>> Start

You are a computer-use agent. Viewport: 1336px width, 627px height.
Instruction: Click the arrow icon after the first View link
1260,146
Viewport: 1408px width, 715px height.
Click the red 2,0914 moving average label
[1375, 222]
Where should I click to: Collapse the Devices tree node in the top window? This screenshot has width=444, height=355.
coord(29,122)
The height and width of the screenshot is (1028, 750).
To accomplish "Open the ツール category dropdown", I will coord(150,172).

>> End
>> Start

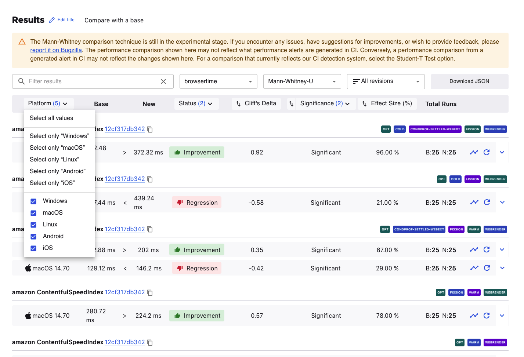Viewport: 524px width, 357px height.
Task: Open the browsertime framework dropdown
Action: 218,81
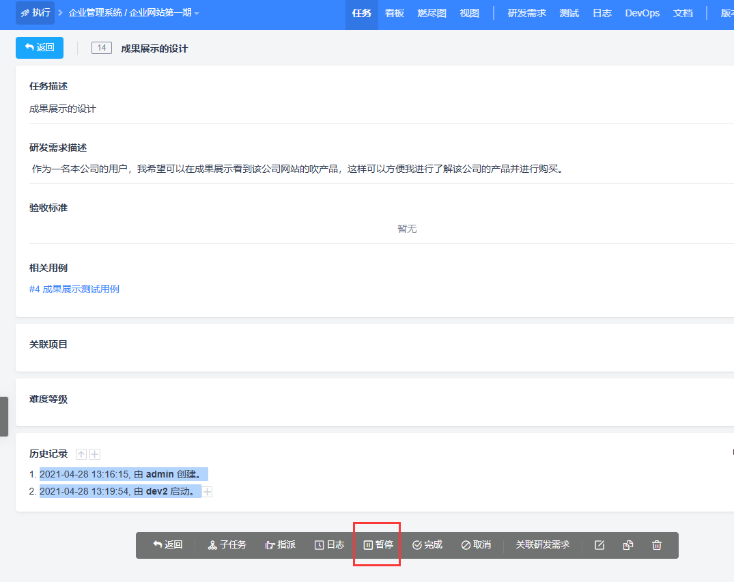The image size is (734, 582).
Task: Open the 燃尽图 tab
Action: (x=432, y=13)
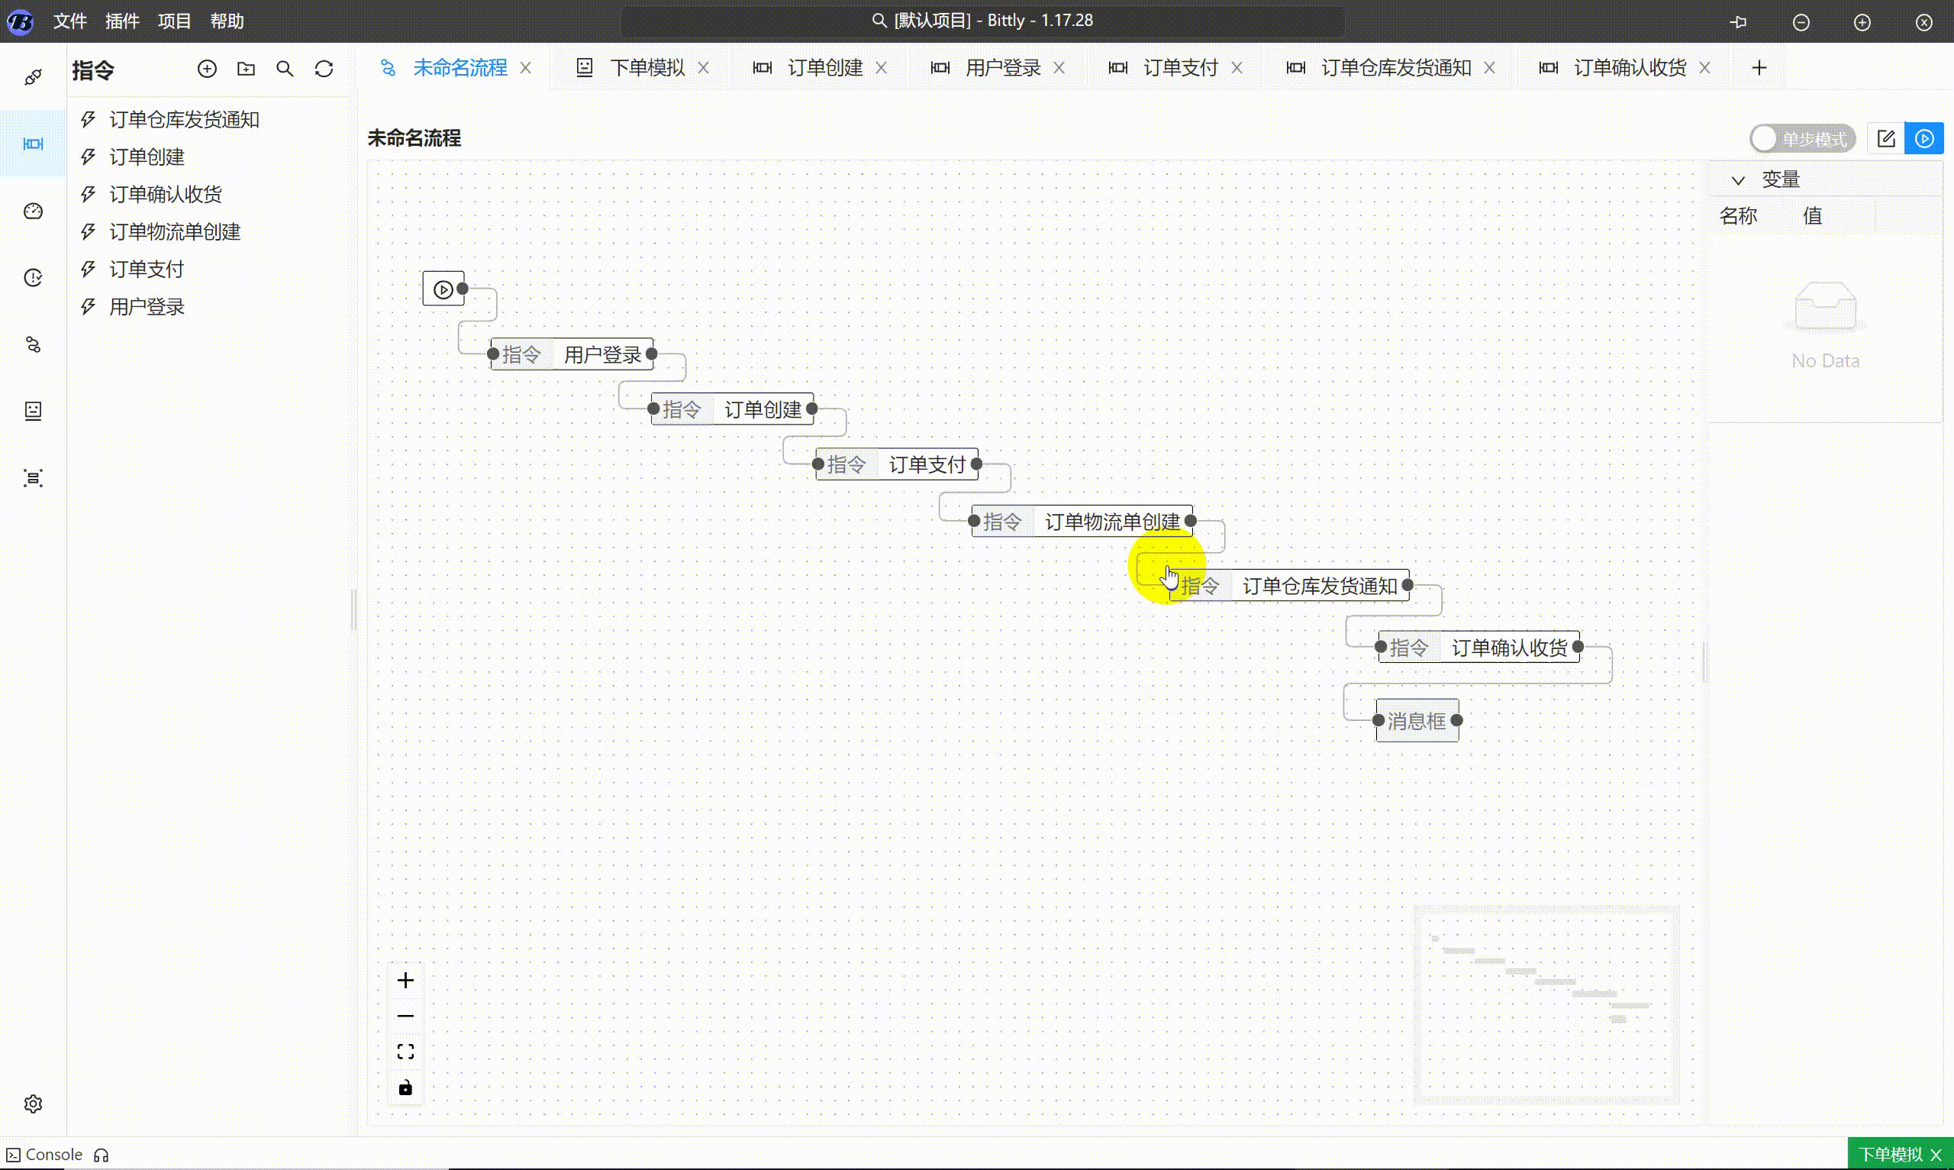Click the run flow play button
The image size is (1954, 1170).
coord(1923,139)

>> End
>> Start

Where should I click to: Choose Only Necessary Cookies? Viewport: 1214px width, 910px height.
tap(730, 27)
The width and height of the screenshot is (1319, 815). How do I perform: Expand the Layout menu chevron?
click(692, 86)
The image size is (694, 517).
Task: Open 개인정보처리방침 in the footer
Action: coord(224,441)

>> End

WHAT IS REQUIRED
Reproduce the lines starting at the one containing "Where should I click to: Choose" and ending at the one containing "Action: coord(224,441)", swapping "Necessary" for "Essential" and leaving everything else unchanged.

FULL RESPONSE
Where should I click to: Choose Only Essential Cookies? Viewport: 1214px width, 910px height.
tap(730, 27)
The width and height of the screenshot is (1319, 815). How do I perform: Expand the Layout menu chevron?
click(692, 86)
The image size is (694, 517).
Task: Open 개인정보처리방침 in the footer
Action: coord(224,441)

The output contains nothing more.